__Set task 1__.
In the forum thread, which two exemptions does the 4chan pass give?
__Set task 2__.
Reproduce the passage of the forum thread starting at "I can't really" and ending at "system gets used.".

__Excerpted text__.
════════

I can't really trust anonymous peer reviews to give out exemptions. I think it has to go through a bureaucracy just as a ban would, with clear cut rules that a paper-pusher could follow…
You could make the exemptions reply-specific, so people can't use them to avoid thread-making captchas
limits to what can be done is a good idea regardless of what system gets used.
Captcha and rangebans are both exemptions that the 4chan pass gives and so far that's the ultimate system of security and freedom. But when you apply this into a 100% free model that I'm going for with kissu that idea falls apart and is too easy to abuse. It's tricky
Noticed that just clicking on the boards up top doesn't show the new posts anymore, seems that you need to refresh to get an updated page
Altered a bunch of mod features, whitelisting, ban appeals can be given deny reasons to allow more flexibility, and also added in embed deleting which wasn't possible before.>>4364
annoying… I turned off some server config settings a while ago so might have caused it, but it could be a variety of things. Turned these settings back on, but I might need to find something else.

════════

__Data segment__.

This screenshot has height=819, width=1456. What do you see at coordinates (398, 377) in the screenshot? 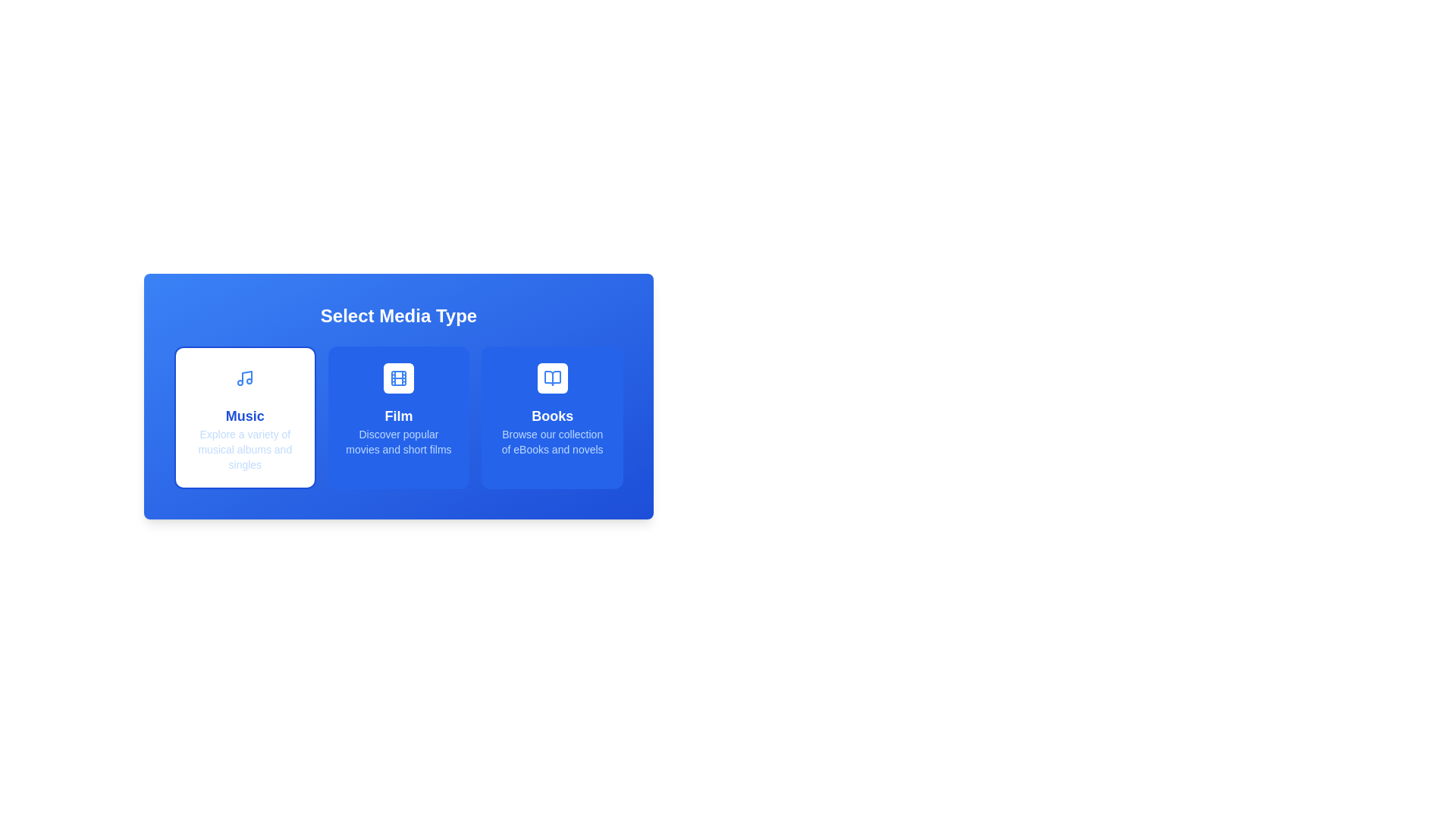
I see `the 'Film' selection button located in the middle column of the three-column input panel` at bounding box center [398, 377].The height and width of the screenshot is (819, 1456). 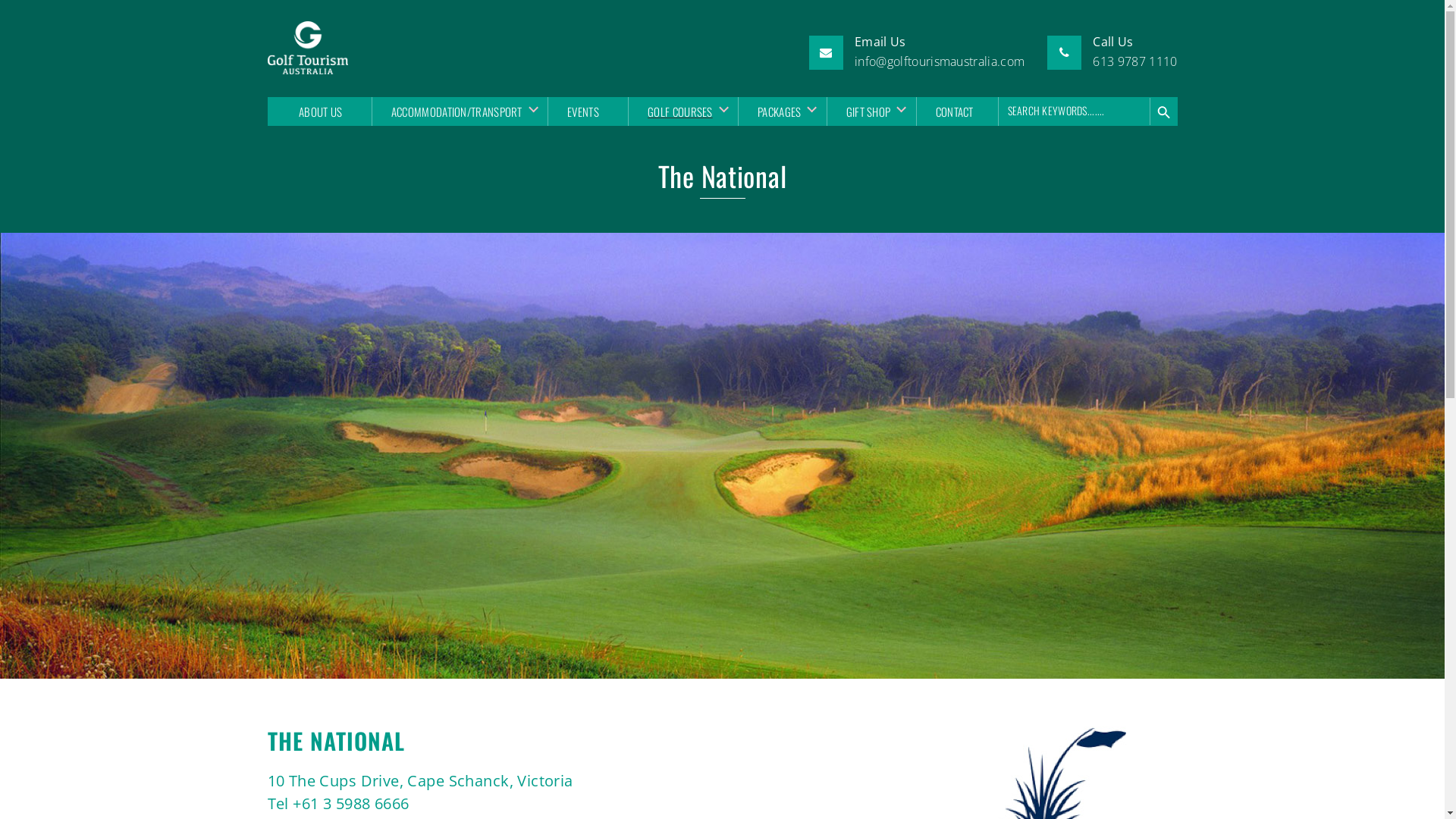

════════

__Result 1__.
Captcha and rangebans.

__Result 2__.
I can't really trust anonymous peer reviews to give out exemptions. I think it has to go through a bureaucracy just as a ban would, with clear cut rules that a paper-pusher could follow…
You could make the exemptions reply-specific, so people can't use them to avoid thread-making captchas
limits to what can be done is a good idea regardless of what system gets used.